Esgotados. Desgastados. Sem Validade.
Artigo de: Gabriel Fernandes (@gabrielfernandes.pt)
Portugal volta a arder. É uma repetição que já devia ter terminado, um filme que todos conhecemos, com o mesmo enredo e as mesmas consequências, mas que insiste em regressar a cada Verão. A imagem é sempre semelhante: colunas de fumo a rasgar o horizonte, aldeias cercadas por chamas, bombeiros exaustos a cair sobre os próprios joelhos e populações com a vida reduzida ao que conseguem carregar nos braços. Este é o retrato de um país que se habituou a reagir, mas nunca aprendeu verdadeiramente a prevenir.
O combate aos incêndios não começa quando as sirenes soam nem quando os helicópteros levantam voo. Começa nos meses frios, na gestão das florestas, na limpeza dos terrenos, na criação de barreiras naturais, na fiscalização efetiva e na responsabilização de quem falha. É no Inverno que se desarma o Verão, mas ano após ano o investimento continua a chegar tarde e mal direcionado. O Estado anuncia milhões, orgulha-se de reforçar orçamentos e equipamentos, mas no terreno os operacionais continuam a pedir o básico: água, mantimentos, descanso e meios adequados e modernos para enfrentar um inimigo que não conhece pausas.
Em 2017, Pedrógão Grande mostrou-nos o que significa falhar de forma trágica. Sessenta e seis vidas perdidas, centenas de casas destruídas, famílias inteiras desfeitas. Jurou-se mudança. Criaram-se relatórios, multiplicaram-se promessas, falaram-se em reformas profundas. E, no entanto, quase uma década depois, voltamos a encontrar bombeiros esgotados, terrenos por limpar, linhas elétricas envoltas em vegetação, planos municipais desatualizados e uma estratégia nacional que se dissolve no primeiro vento quente de Agosto. A teoria continua a valer mais que a ação, e isso tem de mudar.
Os números mais recentes impressionam, mas não surpreendem. Milhares de homens e mulheres mobilizados, centenas de viaturas, dezenas de meios aéreos, uma máquina gigantesca movida pelo esforço humano e por um sentido de missão que nenhum orçamento pode comprar. São voluntários e profissionais que deixam a família para enfrentar paredes de fogo, que arriscam a própria vida por desconhecidos, que regressam a casa com fumo nos pulmões e olhos queimados pelo cansaço. Mas também são eles que sentem, mais do que ninguém, que esta é uma luta desigual…porque a prevenção falha e porque, na hora da verdade, o peso do combate recai sobre ombros já gastos.

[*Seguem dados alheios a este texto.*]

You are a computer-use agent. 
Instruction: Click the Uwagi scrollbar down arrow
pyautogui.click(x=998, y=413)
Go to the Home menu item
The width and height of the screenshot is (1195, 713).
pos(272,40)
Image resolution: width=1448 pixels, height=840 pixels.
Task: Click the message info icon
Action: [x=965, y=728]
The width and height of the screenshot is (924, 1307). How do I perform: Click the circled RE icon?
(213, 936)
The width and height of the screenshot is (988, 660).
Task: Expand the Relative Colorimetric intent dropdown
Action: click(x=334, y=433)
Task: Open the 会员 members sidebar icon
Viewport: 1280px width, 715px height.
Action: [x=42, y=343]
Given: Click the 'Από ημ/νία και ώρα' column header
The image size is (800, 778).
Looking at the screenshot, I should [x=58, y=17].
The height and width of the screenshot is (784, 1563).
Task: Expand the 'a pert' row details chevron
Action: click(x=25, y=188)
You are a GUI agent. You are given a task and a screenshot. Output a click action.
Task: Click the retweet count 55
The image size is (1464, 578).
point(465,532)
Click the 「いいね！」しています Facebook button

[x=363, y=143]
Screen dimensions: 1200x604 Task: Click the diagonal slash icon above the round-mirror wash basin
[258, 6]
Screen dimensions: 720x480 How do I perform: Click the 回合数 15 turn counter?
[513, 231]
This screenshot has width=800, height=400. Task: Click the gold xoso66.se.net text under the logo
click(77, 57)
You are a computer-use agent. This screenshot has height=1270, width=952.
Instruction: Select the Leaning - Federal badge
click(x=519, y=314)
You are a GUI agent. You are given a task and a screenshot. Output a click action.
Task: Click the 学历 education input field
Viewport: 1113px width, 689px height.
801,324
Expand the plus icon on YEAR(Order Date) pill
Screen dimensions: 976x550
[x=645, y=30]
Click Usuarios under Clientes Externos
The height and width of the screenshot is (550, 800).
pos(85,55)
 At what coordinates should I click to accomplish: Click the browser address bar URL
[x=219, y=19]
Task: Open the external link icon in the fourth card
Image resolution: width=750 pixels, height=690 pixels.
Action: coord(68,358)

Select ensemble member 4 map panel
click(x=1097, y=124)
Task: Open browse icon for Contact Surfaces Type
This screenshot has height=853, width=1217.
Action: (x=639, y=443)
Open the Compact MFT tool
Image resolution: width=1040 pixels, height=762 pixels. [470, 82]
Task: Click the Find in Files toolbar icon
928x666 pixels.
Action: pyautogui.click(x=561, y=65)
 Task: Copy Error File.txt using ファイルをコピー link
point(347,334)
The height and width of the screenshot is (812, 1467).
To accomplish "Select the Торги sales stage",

A cada novo incêndio, reacende-se o debate. Há quem defenda a profissionalização de grande parte do dispositivo, há quem sublinhe a necessidade de gestão florestal integrada, há quem clame por maior responsabilização das autarquias e dos proprietários. Tudo isto é válido, mas nada disto é novo. O problema não é falta de conhecimento, é falta de continuidade, de coragem política e de capacidade de executar.
Portugal não sofre de desconhecimento, sofre de memória curta. E isso, tem também de mudar. Hoje, os bombeiros estão esgotados, as populações estão desgastadas e o modelo está sem validade. Mas ainda há tempo para reescrever este ciclo. A prevenção é lenta, silenciosa e ingrata, mas é a única arma capaz de vencer um fogo que já não é só das florestas…é um fogo que queima a própria confiança no futuro.
No dia 15 de agosto celebrei o meu aniversário, mas, em vez de o passar junto da minha família e amigos, à meia-noite encontrava-me numa corporação, mais precisamente dentro da Sala de Operações e Comunicações. Foi uma experiência marcante que me inspirou a escrever este artigo. Este texto é dedicado a todos os bombeiros, homens e mulheres que, diariamente, colocam a sua vida ao serviço da comunidade. Contudo, quero deixar uma palavra especial à Corporação dos Bombeiros Voluntários da Covilhã. Durante os trágicos incêndios que assolaram a região, perderam um dos seus, mas, mesmo perante a dor e a perda, permaneceram firmes, cumprindo a sua missão com coragem e dedicação inabaláveis.
A todos eles, deixo o meu mais profundo reconhecimento e gratidão. Estarei eternamente agradecido pelo exemplo de resiliência, altruísmo e humanidade que representam, para além do acolhimento que senti, e acolhimento que fizeram à minha paixão pelos bombeiros e pelo combate ao flagelo do fogo.